**DATA SUPPLIED**
Segment Open
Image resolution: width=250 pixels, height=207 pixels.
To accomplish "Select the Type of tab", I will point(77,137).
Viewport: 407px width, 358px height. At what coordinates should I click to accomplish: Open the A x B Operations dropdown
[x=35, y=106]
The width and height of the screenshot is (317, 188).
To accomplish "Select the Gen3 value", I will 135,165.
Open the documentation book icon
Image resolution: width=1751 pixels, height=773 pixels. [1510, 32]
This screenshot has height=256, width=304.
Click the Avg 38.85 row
Segment Closed
Segment Open
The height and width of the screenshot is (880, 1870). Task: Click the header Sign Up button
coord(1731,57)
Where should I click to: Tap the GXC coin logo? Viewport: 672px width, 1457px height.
Segment Closed
**WHAT TO DO**
Look through the listing above and copy each line with the word "will" in it.

**TASK ANSWER**
To accomplish "Select the Type of tab", I will point(77,137).
To accomplish "Select the Gen3 value", I will 135,165.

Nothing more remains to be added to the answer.